- Required work
Format the material below as a numbered list with one line per item, and leave out any blank lines.

- Element lookup material
★ ★ ★ ★
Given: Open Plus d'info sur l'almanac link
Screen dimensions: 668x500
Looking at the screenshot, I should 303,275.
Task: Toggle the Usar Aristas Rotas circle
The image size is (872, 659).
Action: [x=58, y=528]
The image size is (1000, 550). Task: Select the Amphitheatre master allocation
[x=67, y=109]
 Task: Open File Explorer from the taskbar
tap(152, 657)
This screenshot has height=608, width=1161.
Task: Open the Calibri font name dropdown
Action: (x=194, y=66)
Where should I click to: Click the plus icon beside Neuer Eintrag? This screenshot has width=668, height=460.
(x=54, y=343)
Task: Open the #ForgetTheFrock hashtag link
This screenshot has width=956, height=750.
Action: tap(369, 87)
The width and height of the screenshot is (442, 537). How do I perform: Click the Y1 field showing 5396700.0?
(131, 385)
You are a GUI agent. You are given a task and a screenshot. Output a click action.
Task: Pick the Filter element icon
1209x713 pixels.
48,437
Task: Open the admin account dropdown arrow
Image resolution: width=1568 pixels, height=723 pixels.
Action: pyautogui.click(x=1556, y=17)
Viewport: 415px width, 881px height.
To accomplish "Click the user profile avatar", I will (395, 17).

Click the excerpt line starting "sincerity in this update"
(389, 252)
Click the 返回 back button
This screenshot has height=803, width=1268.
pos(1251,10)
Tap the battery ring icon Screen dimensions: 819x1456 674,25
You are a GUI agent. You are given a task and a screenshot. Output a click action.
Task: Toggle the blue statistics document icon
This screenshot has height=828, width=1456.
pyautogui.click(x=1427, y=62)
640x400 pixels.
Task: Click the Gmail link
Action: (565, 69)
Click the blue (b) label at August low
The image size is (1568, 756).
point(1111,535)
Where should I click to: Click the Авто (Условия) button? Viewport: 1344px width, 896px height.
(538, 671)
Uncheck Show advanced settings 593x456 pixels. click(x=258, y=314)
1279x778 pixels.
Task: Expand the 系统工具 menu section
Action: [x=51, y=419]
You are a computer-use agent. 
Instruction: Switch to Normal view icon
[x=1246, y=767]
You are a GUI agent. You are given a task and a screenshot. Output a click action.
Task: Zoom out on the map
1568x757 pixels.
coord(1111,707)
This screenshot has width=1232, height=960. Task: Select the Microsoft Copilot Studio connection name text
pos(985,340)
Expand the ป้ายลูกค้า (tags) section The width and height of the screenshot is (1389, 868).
★ ★ ★ ★
- Reply
1. Given: Open Plus d'info sur l'almanac link
2. Screen dimensions: 668x500
3. Looking at the screenshot, I should 303,275.
4. Task: Toggle the Usar Aristas Rotas circle
5. The image size is (872, 659).
6. Action: [x=58, y=528]
7. The image size is (1000, 550). Task: Select the Amphitheatre master allocation
8. [x=67, y=109]
9.  Task: Open File Explorer from the taskbar
10. tap(152, 657)
11. This screenshot has height=608, width=1161.
12. Task: Open the Calibri font name dropdown
13. Action: (x=194, y=66)
14. Where should I click to: Click the plus icon beside Neuer Eintrag? This screenshot has width=668, height=460.
15. (x=54, y=343)
16. Task: Open the #ForgetTheFrock hashtag link
17. This screenshot has width=956, height=750.
18. Action: tap(369, 87)
19. The width and height of the screenshot is (442, 537). How do I perform: Click the Y1 field showing 5396700.0?
20. (131, 385)
21. You are a GUI agent. You are given a task and a screenshot. Output a click action.
22. Task: Pick the Filter element icon
23. 1209x713 pixels.
24. 48,437
25. Task: Open the admin account dropdown arrow
26. Image resolution: width=1568 pixels, height=723 pixels.
27. Action: pyautogui.click(x=1556, y=17)
28. Viewport: 415px width, 881px height.
29. To accomplish "Click the user profile avatar", I will (395, 17).
30. Click the excerpt line starting "sincerity in this update"
31. (389, 252)
32. Click the 返回 back button
33. This screenshot has height=803, width=1268.
34. pos(1251,10)
35. Tap the battery ring icon Screen dimensions: 819x1456 674,25
36. You are a GUI agent. You are given a task and a screenshot. Output a click action.
37. Task: Toggle the blue statistics document icon
38. This screenshot has height=828, width=1456.
39. pyautogui.click(x=1427, y=62)
40. 640x400 pixels.
41. Task: Click the Gmail link
42. Action: (565, 69)
43. Click the blue (b) label at August low
44. The image size is (1568, 756).
45. point(1111,535)
46. Where should I click to: Click the Авто (Условия) button? Viewport: 1344px width, 896px height.
47. (538, 671)
48. Uncheck Show advanced settings 593x456 pixels. click(x=258, y=314)
49. 1279x778 pixels.
50. Task: Expand the 系统工具 menu section
51. Action: [x=51, y=419]
52. You are a computer-use agent. 
53. Instruction: Switch to Normal view icon
54. [x=1246, y=767]
55. You are a GUI agent. You are given a task and a screenshot. Output a click action.
56. Task: Zoom out on the map
57. 1568x757 pixels.
58. coord(1111,707)
59. This screenshot has width=1232, height=960. Task: Select the Microsoft Copilot Studio connection name text
60. pos(985,340)
61. Expand the ป้ายลูกค้า (tags) section The width and height of the screenshot is (1389, 868).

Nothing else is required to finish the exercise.